56 В архиве Андрея Мих. сохранилось письмо Михаила Михайловича к дяде и тетке Куманиным, вызванное известием о смерти отца. Обозначение года в дате сделано рукой Андрея Михайловича. Приводим его полностью.
Ревель 30 июня [1839]
Милостивый Государь
Дядинька Александр Алексеевич и
Милостивая Государыня
Тетинька Александра Феодоровна!
На этой неделе получил я от брата Феодора письмо, в котором он извещает меня о несчастий, постигшем семейство наше. Видно Провидению угодно было вновь поставить на пробу твердость нашего духа и заставить нас до дна испить чашу горести. Мы теперь круглые сироты, без матери и без отца. Не говорю уж о себе и о брате: мы, слава Богу, в летах... но эти бедные малютки... Боже мой, Боже мой! что оне тебе сделали? Из деревни я не получал еще никакого известия, а брат пишет очень неясно о всем происшедшем; потому я почти ничего не знаю подробно. Слышал только, что Вы взяли детей к себе, и пролил слезы благодарности! Бог наградит Вас за Ваше доброе сердце! Дядинька! Тетинька! замените им родителей; не дайте почувствовать им ужасный гнет сиротства; заставьте небо радоваться, ангелов ликовать от Вашего доброго дела! бедный Коля, бедная Сашинька!

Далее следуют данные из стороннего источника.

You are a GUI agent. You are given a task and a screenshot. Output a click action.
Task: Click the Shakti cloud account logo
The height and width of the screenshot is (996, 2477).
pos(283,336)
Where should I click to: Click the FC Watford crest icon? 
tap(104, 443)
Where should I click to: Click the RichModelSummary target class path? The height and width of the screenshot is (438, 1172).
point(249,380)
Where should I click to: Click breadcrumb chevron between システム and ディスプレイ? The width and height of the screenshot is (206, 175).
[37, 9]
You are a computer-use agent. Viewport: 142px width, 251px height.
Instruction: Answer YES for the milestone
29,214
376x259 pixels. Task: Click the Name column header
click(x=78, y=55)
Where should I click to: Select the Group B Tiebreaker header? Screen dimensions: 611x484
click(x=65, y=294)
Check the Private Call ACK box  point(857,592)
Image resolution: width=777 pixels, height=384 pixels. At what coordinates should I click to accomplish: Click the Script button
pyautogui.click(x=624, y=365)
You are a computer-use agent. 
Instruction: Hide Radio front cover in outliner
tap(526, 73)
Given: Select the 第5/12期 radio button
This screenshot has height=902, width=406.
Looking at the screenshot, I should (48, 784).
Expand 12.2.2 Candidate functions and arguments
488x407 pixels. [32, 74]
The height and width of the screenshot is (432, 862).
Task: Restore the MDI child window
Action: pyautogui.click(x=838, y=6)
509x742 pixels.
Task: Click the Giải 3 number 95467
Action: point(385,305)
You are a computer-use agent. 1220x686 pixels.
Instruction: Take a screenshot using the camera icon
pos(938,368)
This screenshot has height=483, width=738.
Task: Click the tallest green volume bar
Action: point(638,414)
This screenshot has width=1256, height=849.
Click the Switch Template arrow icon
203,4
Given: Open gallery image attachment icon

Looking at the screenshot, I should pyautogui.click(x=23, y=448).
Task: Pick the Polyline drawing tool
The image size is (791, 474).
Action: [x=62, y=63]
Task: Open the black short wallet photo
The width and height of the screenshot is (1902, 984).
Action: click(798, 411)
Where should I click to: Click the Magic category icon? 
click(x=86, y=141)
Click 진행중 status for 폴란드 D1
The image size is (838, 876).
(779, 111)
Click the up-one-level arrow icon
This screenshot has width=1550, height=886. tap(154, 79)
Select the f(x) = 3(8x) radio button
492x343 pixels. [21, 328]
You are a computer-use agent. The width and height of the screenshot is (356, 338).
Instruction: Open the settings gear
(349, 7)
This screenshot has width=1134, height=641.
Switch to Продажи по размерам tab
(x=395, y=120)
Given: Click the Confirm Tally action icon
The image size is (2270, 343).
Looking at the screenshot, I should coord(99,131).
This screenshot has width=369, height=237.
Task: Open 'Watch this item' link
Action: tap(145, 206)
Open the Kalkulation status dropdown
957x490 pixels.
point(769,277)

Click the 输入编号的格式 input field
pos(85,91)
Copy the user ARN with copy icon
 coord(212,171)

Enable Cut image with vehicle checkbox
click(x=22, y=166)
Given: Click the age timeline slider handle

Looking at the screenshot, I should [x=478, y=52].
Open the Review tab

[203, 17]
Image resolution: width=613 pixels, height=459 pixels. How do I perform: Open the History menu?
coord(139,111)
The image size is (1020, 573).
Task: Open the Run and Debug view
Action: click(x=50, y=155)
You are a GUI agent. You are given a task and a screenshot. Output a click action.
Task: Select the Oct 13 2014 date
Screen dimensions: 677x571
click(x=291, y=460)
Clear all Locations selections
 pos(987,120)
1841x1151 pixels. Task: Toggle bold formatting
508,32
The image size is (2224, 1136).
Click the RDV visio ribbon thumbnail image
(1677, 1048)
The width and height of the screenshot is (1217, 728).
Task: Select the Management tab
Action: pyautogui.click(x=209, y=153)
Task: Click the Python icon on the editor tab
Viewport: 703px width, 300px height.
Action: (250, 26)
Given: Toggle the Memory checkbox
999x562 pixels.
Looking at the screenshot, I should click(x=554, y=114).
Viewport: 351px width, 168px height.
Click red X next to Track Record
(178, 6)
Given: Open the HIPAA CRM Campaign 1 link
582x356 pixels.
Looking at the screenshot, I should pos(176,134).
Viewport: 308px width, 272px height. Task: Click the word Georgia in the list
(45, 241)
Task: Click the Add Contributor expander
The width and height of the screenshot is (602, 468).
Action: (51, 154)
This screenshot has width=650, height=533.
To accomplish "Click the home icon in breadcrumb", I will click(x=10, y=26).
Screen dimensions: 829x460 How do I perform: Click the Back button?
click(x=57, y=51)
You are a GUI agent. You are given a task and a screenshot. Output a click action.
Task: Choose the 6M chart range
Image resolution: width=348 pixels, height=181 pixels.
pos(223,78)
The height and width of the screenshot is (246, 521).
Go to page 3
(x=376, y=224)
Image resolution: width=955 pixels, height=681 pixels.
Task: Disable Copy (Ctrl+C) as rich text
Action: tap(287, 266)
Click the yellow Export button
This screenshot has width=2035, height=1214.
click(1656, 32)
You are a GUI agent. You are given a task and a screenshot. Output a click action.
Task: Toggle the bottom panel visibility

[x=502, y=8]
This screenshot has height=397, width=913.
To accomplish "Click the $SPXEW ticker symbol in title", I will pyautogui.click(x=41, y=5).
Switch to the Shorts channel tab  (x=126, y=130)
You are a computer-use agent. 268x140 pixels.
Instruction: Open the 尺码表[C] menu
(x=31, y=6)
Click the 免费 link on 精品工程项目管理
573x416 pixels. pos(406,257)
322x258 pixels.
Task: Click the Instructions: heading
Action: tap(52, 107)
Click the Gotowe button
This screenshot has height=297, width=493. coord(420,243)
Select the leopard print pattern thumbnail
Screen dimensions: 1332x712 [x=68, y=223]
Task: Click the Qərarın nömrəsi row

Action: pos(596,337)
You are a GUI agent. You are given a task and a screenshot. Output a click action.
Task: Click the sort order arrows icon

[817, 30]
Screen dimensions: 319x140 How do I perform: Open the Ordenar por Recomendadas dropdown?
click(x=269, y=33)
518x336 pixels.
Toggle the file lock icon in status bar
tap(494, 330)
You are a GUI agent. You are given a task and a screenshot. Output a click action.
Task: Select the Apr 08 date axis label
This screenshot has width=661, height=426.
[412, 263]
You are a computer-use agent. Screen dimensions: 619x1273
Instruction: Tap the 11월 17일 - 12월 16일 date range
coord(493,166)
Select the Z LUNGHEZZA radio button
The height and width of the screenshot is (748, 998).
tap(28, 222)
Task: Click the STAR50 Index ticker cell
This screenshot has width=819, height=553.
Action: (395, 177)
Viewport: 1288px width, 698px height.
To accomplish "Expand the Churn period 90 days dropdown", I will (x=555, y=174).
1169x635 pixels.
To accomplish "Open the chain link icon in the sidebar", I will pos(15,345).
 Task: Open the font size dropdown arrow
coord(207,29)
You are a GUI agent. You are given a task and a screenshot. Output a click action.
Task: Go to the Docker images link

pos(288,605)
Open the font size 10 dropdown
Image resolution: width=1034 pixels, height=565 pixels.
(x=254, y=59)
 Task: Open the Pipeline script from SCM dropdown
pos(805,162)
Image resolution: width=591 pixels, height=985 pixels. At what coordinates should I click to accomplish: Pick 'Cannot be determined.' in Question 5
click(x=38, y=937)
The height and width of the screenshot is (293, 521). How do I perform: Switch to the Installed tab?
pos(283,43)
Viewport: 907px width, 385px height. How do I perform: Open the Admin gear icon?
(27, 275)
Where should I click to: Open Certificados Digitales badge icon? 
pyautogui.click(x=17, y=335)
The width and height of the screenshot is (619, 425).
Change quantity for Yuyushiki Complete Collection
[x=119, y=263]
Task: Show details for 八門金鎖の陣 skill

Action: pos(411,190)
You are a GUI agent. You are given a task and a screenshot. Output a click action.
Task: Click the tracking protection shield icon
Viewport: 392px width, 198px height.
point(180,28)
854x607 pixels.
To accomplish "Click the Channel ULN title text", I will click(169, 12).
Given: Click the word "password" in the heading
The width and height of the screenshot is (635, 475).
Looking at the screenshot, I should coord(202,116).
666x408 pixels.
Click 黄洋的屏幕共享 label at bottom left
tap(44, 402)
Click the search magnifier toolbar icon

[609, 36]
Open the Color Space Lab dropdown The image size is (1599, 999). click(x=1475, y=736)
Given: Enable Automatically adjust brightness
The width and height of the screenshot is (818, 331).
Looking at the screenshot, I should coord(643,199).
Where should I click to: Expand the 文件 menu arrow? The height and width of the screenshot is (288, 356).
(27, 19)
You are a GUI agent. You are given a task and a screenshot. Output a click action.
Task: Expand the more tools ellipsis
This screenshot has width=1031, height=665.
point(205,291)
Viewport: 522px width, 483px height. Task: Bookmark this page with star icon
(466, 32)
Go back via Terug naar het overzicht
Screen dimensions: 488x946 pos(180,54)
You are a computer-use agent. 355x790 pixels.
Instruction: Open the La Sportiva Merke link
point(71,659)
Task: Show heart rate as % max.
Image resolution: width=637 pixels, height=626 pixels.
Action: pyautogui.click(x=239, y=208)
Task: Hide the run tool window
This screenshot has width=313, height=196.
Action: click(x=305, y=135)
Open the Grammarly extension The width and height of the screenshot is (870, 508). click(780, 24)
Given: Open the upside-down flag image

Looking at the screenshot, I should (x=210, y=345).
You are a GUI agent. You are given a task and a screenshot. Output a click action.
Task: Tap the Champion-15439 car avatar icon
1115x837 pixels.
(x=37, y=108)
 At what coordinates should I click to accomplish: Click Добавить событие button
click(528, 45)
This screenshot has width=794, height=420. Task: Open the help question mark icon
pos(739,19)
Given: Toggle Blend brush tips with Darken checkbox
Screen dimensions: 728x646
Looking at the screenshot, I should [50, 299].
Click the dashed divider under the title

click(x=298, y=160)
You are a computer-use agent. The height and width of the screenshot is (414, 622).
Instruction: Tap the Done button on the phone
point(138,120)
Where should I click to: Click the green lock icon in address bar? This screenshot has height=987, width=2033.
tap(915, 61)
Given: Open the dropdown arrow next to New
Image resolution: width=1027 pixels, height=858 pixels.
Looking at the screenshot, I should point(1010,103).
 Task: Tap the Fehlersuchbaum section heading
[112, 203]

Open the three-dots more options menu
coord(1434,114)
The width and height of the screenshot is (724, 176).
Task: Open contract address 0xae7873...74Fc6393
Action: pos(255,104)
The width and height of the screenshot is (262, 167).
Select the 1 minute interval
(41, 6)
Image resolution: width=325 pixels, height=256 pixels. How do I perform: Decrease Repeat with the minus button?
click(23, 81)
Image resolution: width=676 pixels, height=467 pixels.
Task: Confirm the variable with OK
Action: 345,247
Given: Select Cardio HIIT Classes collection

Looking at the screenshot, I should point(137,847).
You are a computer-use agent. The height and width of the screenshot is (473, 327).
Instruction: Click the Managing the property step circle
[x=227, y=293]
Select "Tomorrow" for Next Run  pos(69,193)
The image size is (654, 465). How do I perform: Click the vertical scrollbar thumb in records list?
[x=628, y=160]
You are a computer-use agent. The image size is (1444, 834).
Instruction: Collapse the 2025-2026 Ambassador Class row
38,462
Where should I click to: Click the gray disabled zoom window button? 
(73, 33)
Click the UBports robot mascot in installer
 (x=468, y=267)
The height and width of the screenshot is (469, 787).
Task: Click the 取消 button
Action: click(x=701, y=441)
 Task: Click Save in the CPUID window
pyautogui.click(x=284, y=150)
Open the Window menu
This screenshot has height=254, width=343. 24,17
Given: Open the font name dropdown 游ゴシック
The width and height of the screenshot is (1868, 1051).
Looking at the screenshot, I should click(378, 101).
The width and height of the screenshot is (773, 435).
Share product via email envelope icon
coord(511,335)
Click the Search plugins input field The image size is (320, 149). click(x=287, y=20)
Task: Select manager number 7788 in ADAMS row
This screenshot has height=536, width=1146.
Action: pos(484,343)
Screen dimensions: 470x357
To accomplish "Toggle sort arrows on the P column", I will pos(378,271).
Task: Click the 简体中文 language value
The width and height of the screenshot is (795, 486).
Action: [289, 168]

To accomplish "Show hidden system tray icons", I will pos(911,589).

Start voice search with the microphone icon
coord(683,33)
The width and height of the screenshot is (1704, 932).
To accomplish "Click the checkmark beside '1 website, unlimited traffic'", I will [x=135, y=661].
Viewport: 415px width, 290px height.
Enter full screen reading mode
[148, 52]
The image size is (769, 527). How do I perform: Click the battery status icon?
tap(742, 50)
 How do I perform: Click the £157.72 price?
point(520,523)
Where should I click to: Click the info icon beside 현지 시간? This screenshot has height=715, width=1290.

Не знаю, кто будет опекуном? Если б я не сознавал вполне всех Ваших благодеяний, всего того, что Вы для нас сделали, я не стал бы просить Вас -- увеличить их еще новым добрым делом, приняв это почтенное звание на себя. Но чувствуя, понимая всю сострадательность Вашего доброго сердца, прошу Вас от лица всего нашего семейства, как старший сын покойника -- принять братьев и сестер под свою опеку. Кому ж ближе заступать это место, как не Вам, дядинька?
Не знаю, как выпросить мне у Вас прощение за долгое мое молчание; но смею уверить Вас, что не леность и не нерадение, а беспрестанные хлопоты по службе, занятия и ученья были его причиною. Я и к покойнику писал только 1 раз в месяц, а иногда и реже. Да могу ль забыть я Вас?
С этою же почтою я отвечаю брату и пишу в деревню. Там не знают моего адреса.
Подивитесь предчувствию души моей. В ночь на 8-е июня -- я видел во сне покойного папиньку. Вижу, что будто он сидит за письменным столиком и весь как лунь седой; ни одного волоса черного; я долго смотрел на него, и мне стало так грустно, так грустно, что я заплакал; потом я подошел к нему и поцеловал его в плечо, не быв им замеченным, и проснулся. Я тогда же подумал, что это не к добру, и не мало беспокоился, не получая от папиньки ни письма, ни денег, в которых я теперь крайне нуждаюсь. У меня нет ни копейки, а я живу на своей квартире, держу свой собственный стол, и притом должен заплатить учителю за взятые уроки из математики. Через год я непременно буду офицером. Если бы меня пустили, я сейчас бы поехал в отпуск; я думаю, деревни остались теперь совершенно без присмотра. Боже мой! Боже мой, какою ужасною смертью умер папинька! два дня на поле... может быть дождь, пыль ругались над бренными останками его; может быть, он звал нас в последние минуты, и мы не подошли к нему, чтобы смежить его очи. Чем он заслужил себе конец такой! Пусть же сыновние слезы утешат его в той жизни!
Прощайте, любезный дядинька и тетинька. Слезы мешают писать мне далее; почта отходит, а мне еще тьма дела.
С истинным почтением и искреннею любовью честь имею быть Вашим племянником.
М. Достоевский.
Братьев и сестер всех целую. Бедная Варинька! Ты потеряла лучшего друга и нежнейшего из отцов!
Если Вам нужно будет что-нибудь сообщить мне, то вот мой адрес:
В г. Ревель. Его благор... М. М. Достоевскому.
Юнкеру, служащему при Ревельской инженерной команде.
-- Указание на сон, виденный автором этого письма в ночь на 8 июня, дает основание предполагать, не случилось ли убийство отца именно в этот день.